*** Opening Data for review ***

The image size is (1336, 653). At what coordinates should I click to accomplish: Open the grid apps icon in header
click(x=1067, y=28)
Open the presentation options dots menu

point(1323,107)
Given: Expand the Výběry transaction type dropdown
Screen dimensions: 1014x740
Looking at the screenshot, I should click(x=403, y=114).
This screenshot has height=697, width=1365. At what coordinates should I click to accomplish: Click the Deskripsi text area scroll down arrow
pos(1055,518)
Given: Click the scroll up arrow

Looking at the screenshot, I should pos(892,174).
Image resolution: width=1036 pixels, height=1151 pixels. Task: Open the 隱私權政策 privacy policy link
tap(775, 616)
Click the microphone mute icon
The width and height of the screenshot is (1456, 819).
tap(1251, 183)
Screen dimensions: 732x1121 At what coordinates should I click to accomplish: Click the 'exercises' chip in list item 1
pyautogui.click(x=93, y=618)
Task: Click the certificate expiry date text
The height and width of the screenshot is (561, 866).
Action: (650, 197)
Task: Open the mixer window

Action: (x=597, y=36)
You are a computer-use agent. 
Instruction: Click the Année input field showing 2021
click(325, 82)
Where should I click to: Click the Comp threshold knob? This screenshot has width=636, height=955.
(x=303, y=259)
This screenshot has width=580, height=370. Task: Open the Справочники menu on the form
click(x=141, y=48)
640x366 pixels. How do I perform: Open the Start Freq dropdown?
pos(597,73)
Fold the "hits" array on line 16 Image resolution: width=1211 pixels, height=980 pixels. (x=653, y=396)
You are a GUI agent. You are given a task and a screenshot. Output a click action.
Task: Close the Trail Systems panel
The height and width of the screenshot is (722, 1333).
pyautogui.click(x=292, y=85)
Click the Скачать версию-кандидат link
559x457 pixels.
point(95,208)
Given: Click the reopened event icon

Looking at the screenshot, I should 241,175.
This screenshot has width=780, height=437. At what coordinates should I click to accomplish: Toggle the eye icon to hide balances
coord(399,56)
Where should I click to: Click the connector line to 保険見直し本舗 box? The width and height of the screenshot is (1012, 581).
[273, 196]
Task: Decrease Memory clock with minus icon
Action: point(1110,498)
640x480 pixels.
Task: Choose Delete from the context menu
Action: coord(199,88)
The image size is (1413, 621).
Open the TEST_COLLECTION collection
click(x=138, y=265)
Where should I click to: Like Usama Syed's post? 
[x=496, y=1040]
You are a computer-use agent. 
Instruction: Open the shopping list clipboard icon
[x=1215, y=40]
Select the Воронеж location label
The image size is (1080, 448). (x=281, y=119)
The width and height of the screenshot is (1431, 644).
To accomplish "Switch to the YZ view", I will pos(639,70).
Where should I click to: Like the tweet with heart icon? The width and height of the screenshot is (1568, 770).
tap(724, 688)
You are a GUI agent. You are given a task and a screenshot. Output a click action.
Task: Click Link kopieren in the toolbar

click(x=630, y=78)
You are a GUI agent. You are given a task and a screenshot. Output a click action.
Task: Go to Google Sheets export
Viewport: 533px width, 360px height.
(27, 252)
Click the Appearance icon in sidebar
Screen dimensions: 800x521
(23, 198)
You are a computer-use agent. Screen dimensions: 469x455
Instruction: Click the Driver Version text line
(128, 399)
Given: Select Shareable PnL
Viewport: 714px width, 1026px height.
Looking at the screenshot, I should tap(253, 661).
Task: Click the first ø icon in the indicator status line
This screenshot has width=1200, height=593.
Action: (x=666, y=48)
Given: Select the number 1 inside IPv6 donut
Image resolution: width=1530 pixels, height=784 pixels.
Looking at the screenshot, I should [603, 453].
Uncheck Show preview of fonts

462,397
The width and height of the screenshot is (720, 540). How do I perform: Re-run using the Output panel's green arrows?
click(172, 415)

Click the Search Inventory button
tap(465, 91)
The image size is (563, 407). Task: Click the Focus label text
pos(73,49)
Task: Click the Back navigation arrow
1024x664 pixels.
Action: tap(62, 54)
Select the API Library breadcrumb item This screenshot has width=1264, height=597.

*** Closing Data for review ***

▶ _Required work_:
Reproduce the data exactly. Keep every line intact.

▶ _Solution for this task_:
The image size is (1336, 653). At what coordinates should I click to accomplish: Open the grid apps icon in header
click(x=1067, y=28)
Open the presentation options dots menu

point(1323,107)
Given: Expand the Výběry transaction type dropdown
Screen dimensions: 1014x740
Looking at the screenshot, I should click(x=403, y=114).
This screenshot has height=697, width=1365. At what coordinates should I click to accomplish: Click the Deskripsi text area scroll down arrow
pos(1055,518)
Given: Click the scroll up arrow

Looking at the screenshot, I should pos(892,174).
Image resolution: width=1036 pixels, height=1151 pixels. Task: Open the 隱私權政策 privacy policy link
tap(775, 616)
Click the microphone mute icon
The width and height of the screenshot is (1456, 819).
tap(1251, 183)
Screen dimensions: 732x1121 At what coordinates should I click to accomplish: Click the 'exercises' chip in list item 1
pyautogui.click(x=93, y=618)
Task: Click the certificate expiry date text
The height and width of the screenshot is (561, 866).
Action: (650, 197)
Task: Open the mixer window

Action: (x=597, y=36)
You are a computer-use agent. 
Instruction: Click the Année input field showing 2021
click(325, 82)
Where should I click to: Click the Comp threshold knob? This screenshot has width=636, height=955.
(x=303, y=259)
This screenshot has width=580, height=370. Task: Open the Справочники menu on the form
click(x=141, y=48)
640x366 pixels. How do I perform: Open the Start Freq dropdown?
pos(597,73)
Fold the "hits" array on line 16 Image resolution: width=1211 pixels, height=980 pixels. (x=653, y=396)
You are a GUI agent. You are given a task and a screenshot. Output a click action.
Task: Close the Trail Systems panel
The height and width of the screenshot is (722, 1333).
pyautogui.click(x=292, y=85)
Click the Скачать версию-кандидат link
559x457 pixels.
point(95,208)
Given: Click the reopened event icon

Looking at the screenshot, I should 241,175.
This screenshot has width=780, height=437. At what coordinates should I click to accomplish: Toggle the eye icon to hide balances
coord(399,56)
Where should I click to: Click the connector line to 保険見直し本舗 box? The width and height of the screenshot is (1012, 581).
[273, 196]
Task: Decrease Memory clock with minus icon
Action: point(1110,498)
640x480 pixels.
Task: Choose Delete from the context menu
Action: coord(199,88)
The image size is (1413, 621).
Open the TEST_COLLECTION collection
click(x=138, y=265)
Where should I click to: Like Usama Syed's post? 
[x=496, y=1040]
You are a computer-use agent. 
Instruction: Open the shopping list clipboard icon
[x=1215, y=40]
Select the Воронеж location label
The image size is (1080, 448). (x=281, y=119)
The width and height of the screenshot is (1431, 644).
To accomplish "Switch to the YZ view", I will pos(639,70).
Where should I click to: Like the tweet with heart icon? The width and height of the screenshot is (1568, 770).
tap(724, 688)
You are a GUI agent. You are given a task and a screenshot. Output a click action.
Task: Click Link kopieren in the toolbar

click(x=630, y=78)
You are a GUI agent. You are given a task and a screenshot. Output a click action.
Task: Go to Google Sheets export
Viewport: 533px width, 360px height.
(27, 252)
Click the Appearance icon in sidebar
Screen dimensions: 800x521
(23, 198)
You are a computer-use agent. Screen dimensions: 469x455
Instruction: Click the Driver Version text line
(128, 399)
Given: Select Shareable PnL
Viewport: 714px width, 1026px height.
Looking at the screenshot, I should tap(253, 661).
Task: Click the first ø icon in the indicator status line
This screenshot has width=1200, height=593.
Action: (x=666, y=48)
Given: Select the number 1 inside IPv6 donut
Image resolution: width=1530 pixels, height=784 pixels.
Looking at the screenshot, I should [603, 453].
Uncheck Show preview of fonts

462,397
The width and height of the screenshot is (720, 540). How do I perform: Re-run using the Output panel's green arrows?
click(172, 415)

Click the Search Inventory button
tap(465, 91)
The image size is (563, 407). Task: Click the Focus label text
pos(73,49)
Task: Click the Back navigation arrow
1024x664 pixels.
Action: tap(62, 54)
Select the API Library breadcrumb item This screenshot has width=1264, height=597.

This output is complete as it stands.